„In die Woche gesprochen“ wird aktuell die gute alte Geschichte mit den „Drei Sieben des Sokrates“, überliefert in vielen Versionen und beliebt in Kreisen der Katholischen Jugend. Freilich, die Wahrscheinlichkeit, daß sie von Sokrates oder überhaupt nur aus dem alten Griechenland stammt ist gering, die Zahl möglicher Quellen hoch.
Merke: Auch große Philosophen haben ihre Apokryphen 😉
Aber es bleibt eine gute Geschichte mit einer beherzigenswerten Lehre, der sich auch PuLa verpflichtet fühlt, selbst wenn mir ihre spezifische Verbindung mit dem Dreifaltigkeitssonntag auch nach der Erläuterung nicht aufgegangen ist, aber das mag an mir liegen.
Nun ist es ja ein Kennzeichen guter Geschichten, wenn sie einen ins Nachdenken bringen. Ins Nachdenken auch über ihre Grenzen, ja vielleicht sogar ihre Gefahren.

## Kurzaufgabe 1
Prüfen Sie für jede der Aussagen (a) bis (c), ob sie mit dem Textauszug übereinstimmt. Antworten Sie jeweils mit Ja oder Nein und zitieren Sie die entscheidenden Worte.
(a) Die Geschichte ist in Kreisen der Katholischen Jugend beliebt.
(b) Die Wahrscheinlichkeit, dass die Geschichte von Sokrates stammt, ist hoch.
(c) Die Verbindung der Geschichte mit dem Dreifaltigkeitssonntag wurde der schreibenden Person nach der Erläuterung klar.
## Kurzaufgabe 2
Beantworten Sie anhand des Textauszugs die folgenden Fragen:
(a) Wie wird die Zahl möglicher Quellen der Geschichte eingeschätzt?
(b) Was haben laut dem Textauszug auch große Philosophen?
(c) Worüber bringen gute Geschichten einen außerdem ins Nachdenken?
## Kurzaufgabe 3
Übertragen Sie den Satz „Nun ist es ja ein Kennzeichen guter Geschichten, wenn sie einen ins Nachdenken bringen.“ aus dem Textauszug ins Englische.

## Gespeicherte Daten
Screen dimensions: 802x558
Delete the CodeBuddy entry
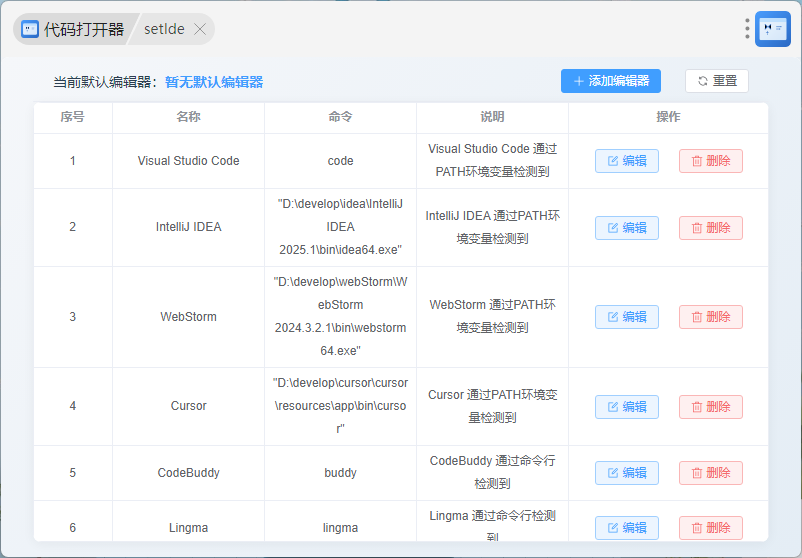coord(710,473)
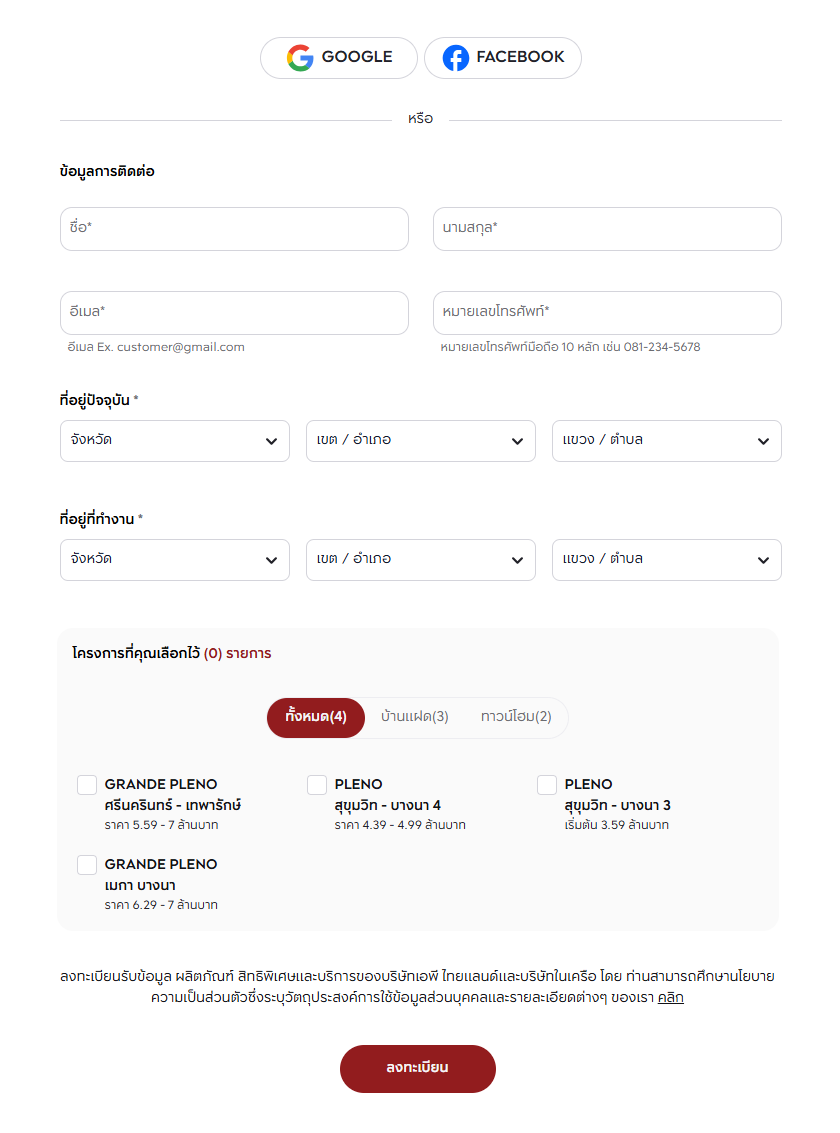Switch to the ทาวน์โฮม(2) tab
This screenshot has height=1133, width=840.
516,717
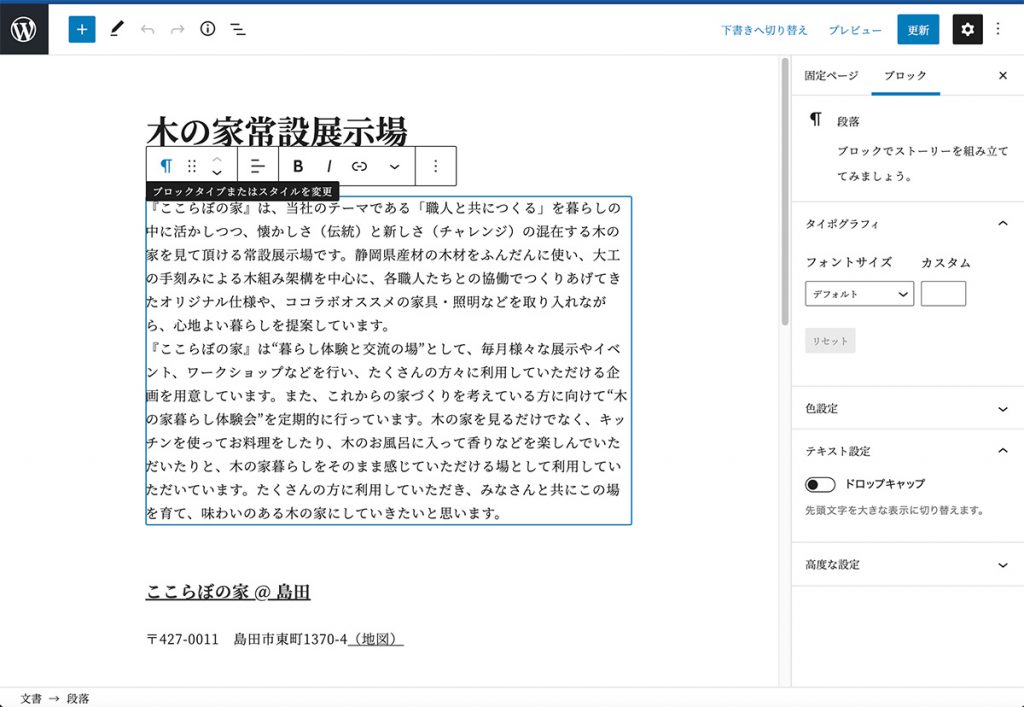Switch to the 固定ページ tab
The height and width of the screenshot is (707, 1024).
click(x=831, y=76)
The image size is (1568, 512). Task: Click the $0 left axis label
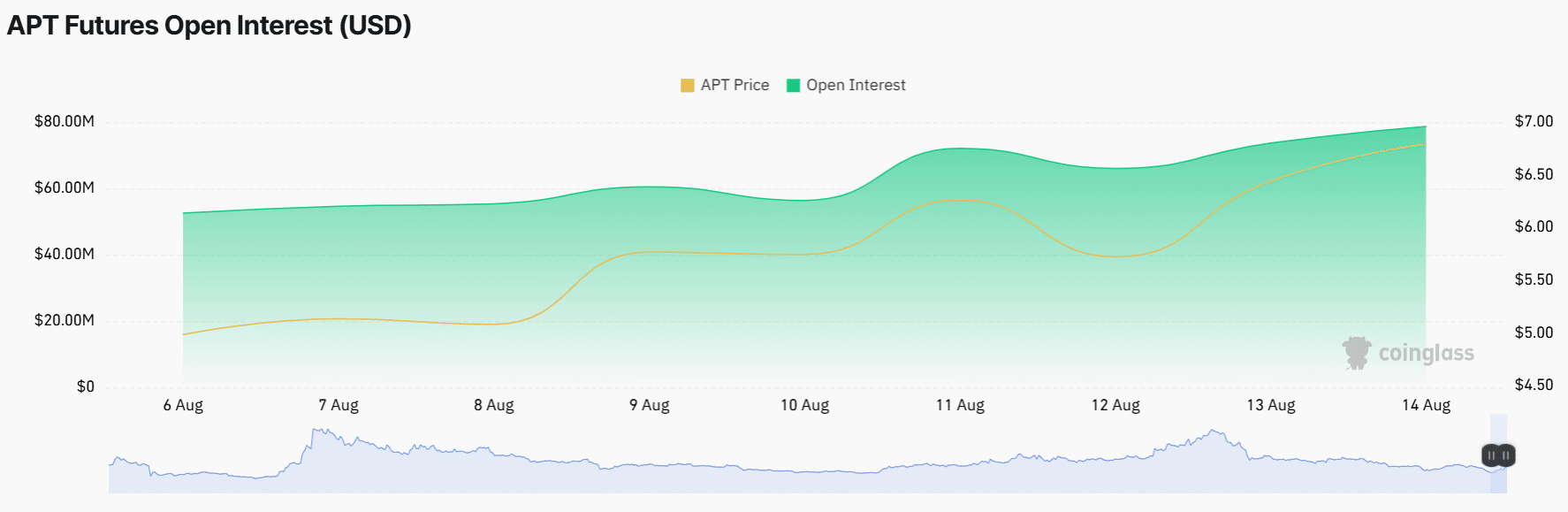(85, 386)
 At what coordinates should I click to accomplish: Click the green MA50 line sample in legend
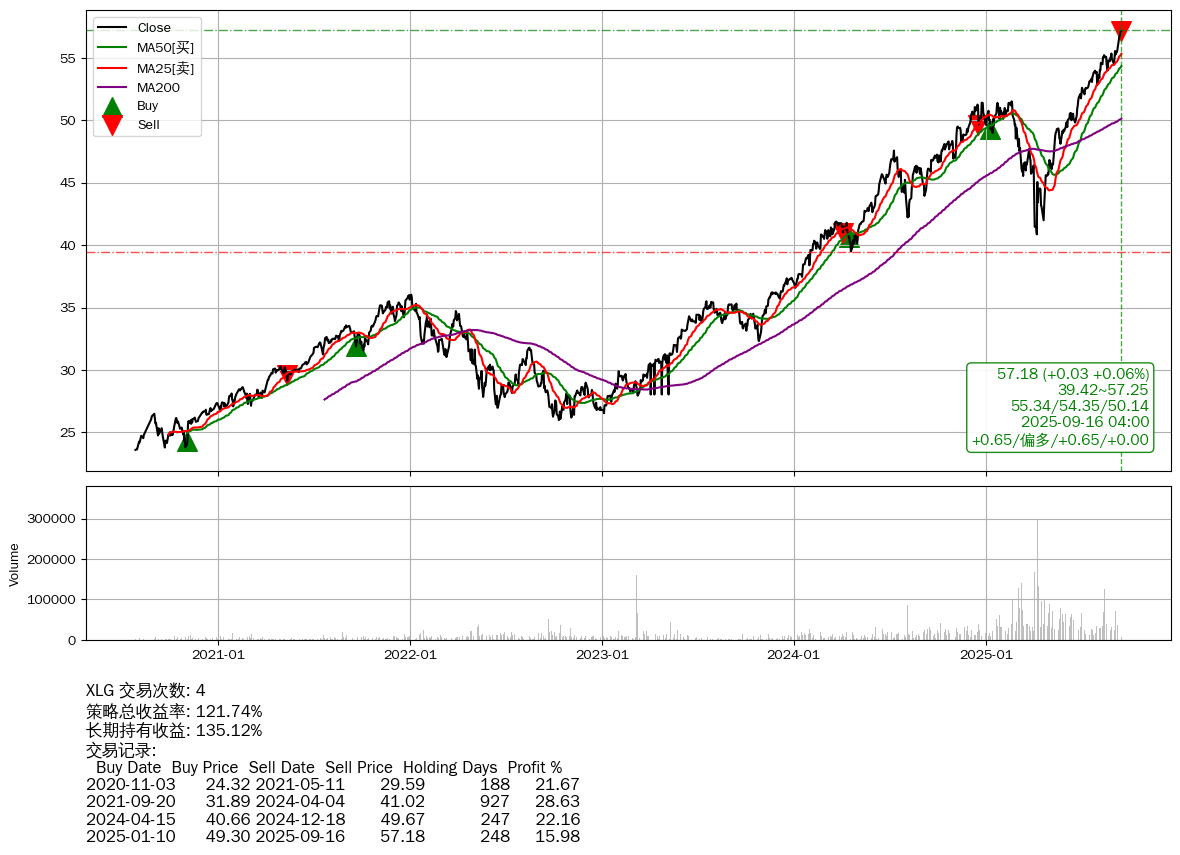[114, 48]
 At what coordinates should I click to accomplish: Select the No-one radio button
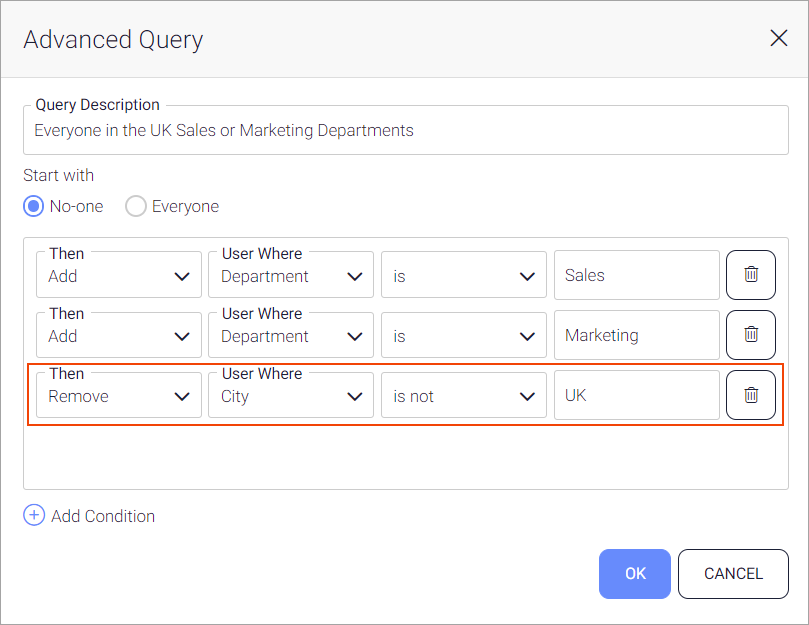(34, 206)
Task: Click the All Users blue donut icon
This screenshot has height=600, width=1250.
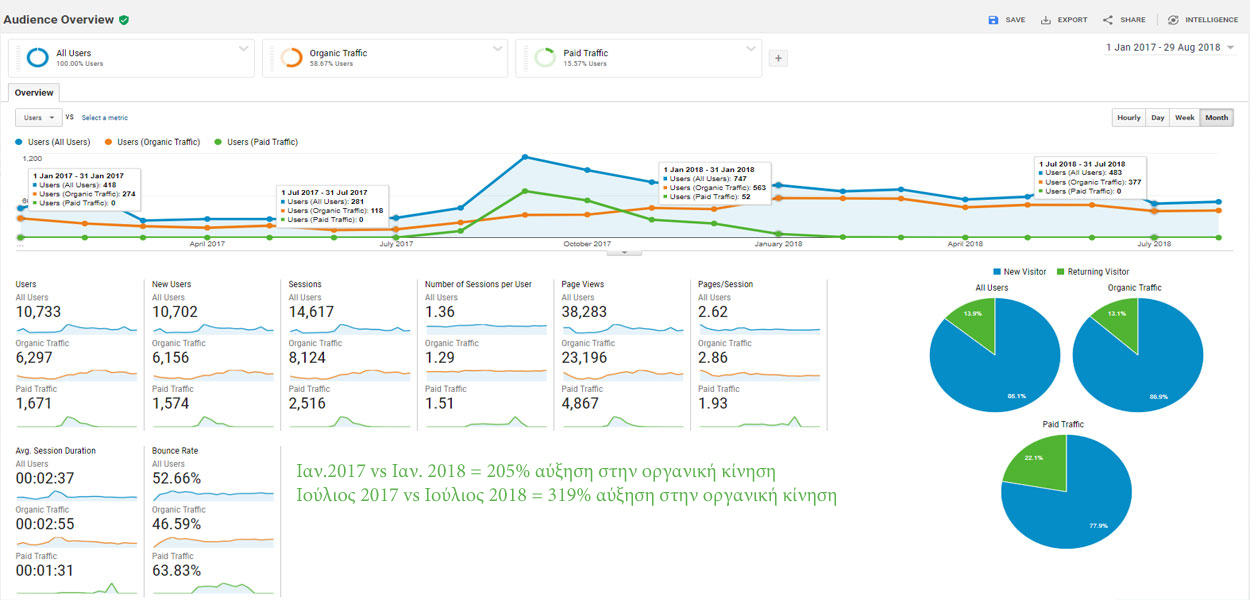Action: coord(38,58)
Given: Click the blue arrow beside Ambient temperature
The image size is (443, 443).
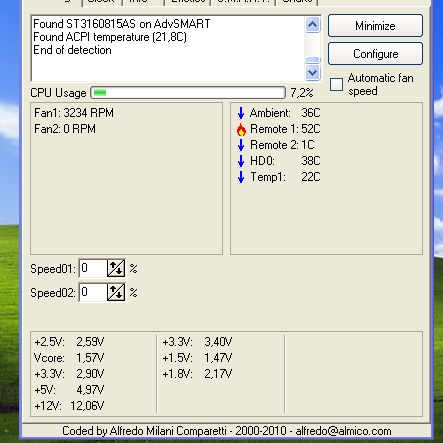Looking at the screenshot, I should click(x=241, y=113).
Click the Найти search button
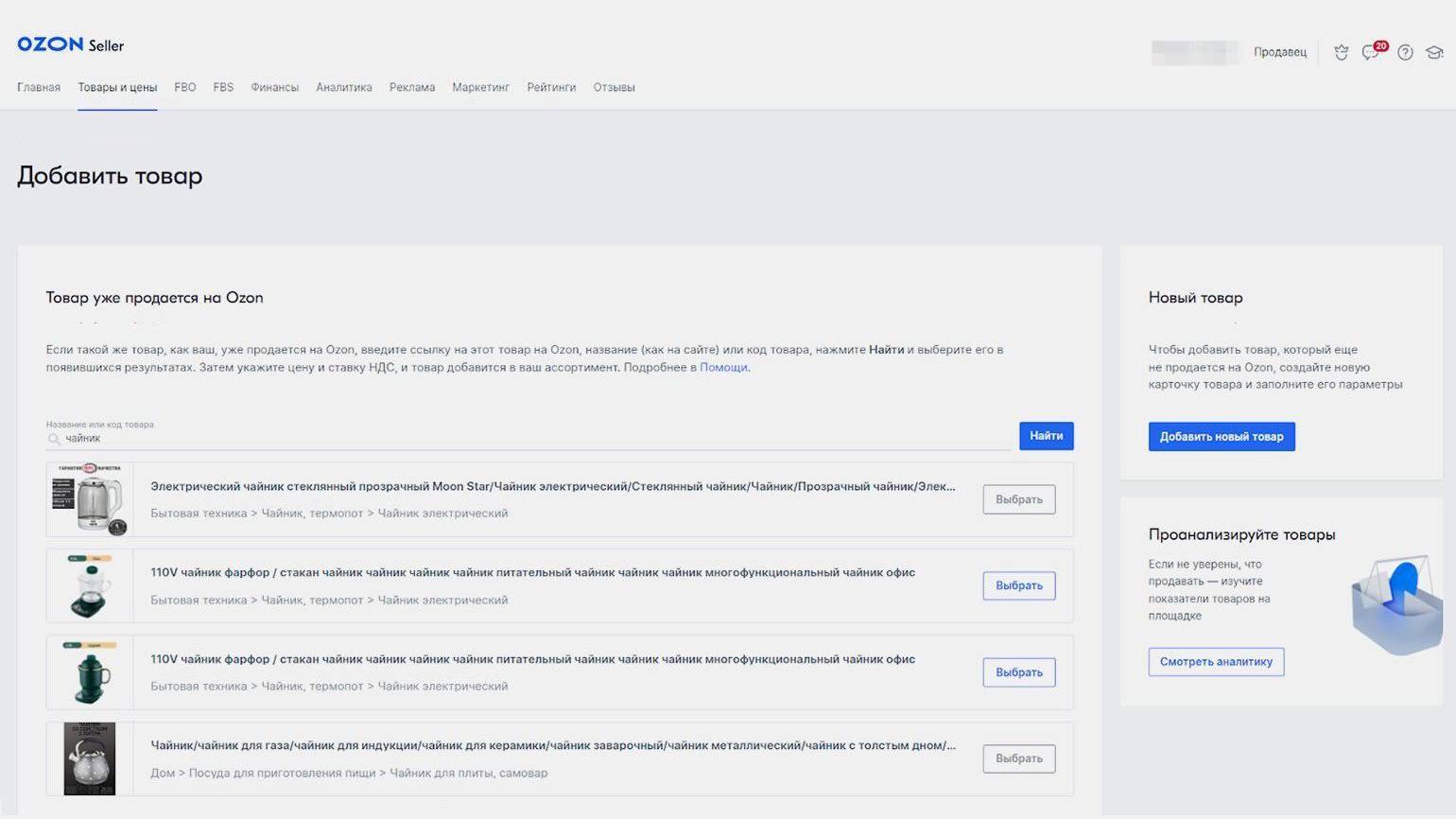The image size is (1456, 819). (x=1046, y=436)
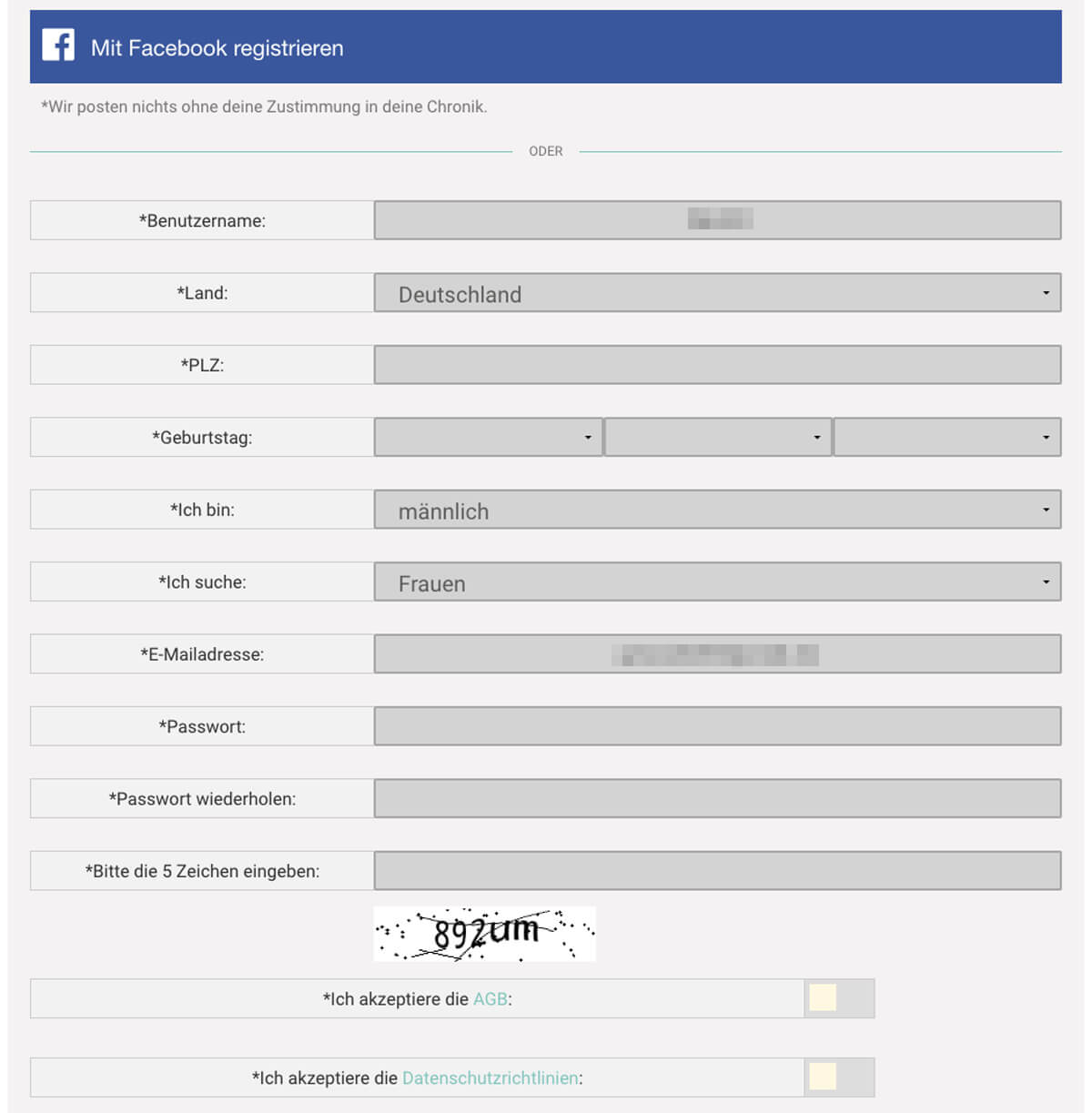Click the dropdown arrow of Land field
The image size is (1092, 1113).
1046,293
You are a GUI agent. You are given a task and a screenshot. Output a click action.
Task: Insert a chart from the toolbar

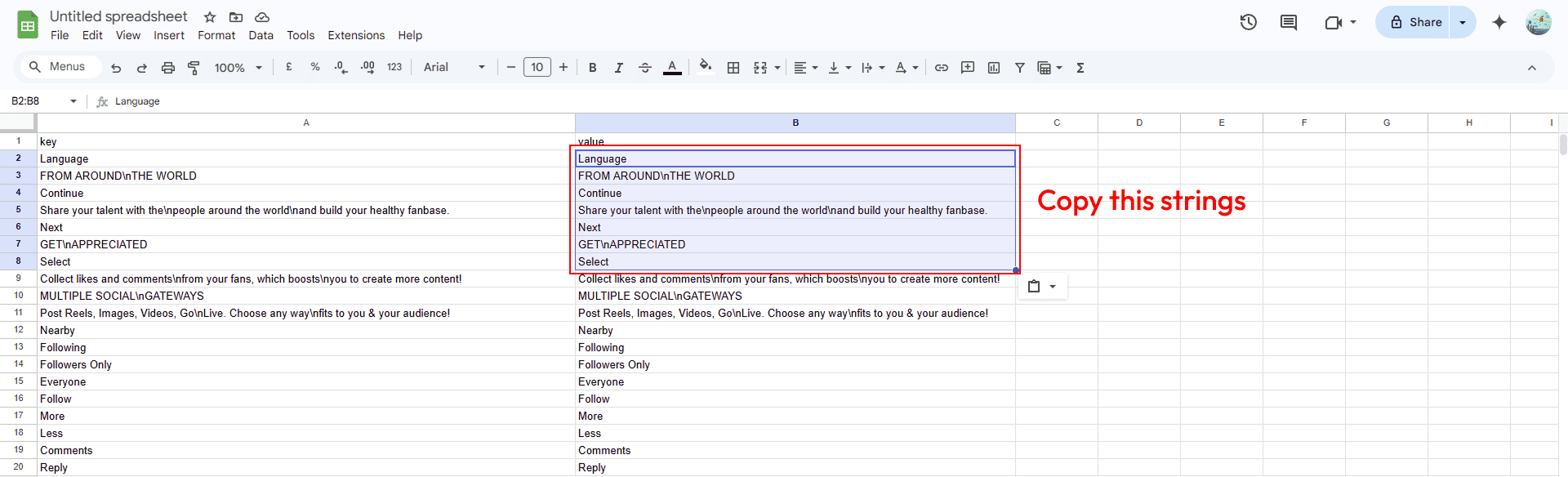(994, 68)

## Vollständige Antwort 1
(a) Ja: „beliebt in Kreisen der Katholischen Jugend“
(b) Nein: „die Wahrscheinlichkeit, daß sie von Sokrates oder überhaupt nur aus dem alten Griechenland stammt ist gering“
(c) Nein: „selbst wenn mir ihre spezifische Verbindung mit dem Dreifaltigkeitssonntag auch nach der Erläuterung nicht aufgegangen ist“

## Vollständige Antwort 2
(a) Die Zahl möglicher Quellen ist hoch.
(b) Auch große Philosophen haben ihre Apokryphen.
(c) Gute Geschichten bringen einen auch über ihre Grenzen ins Nachdenken, vielleicht sogar über ihre Gefahren.

## Vollständige Antwort 3
It is, after all, a hallmark of good stories when they make one think.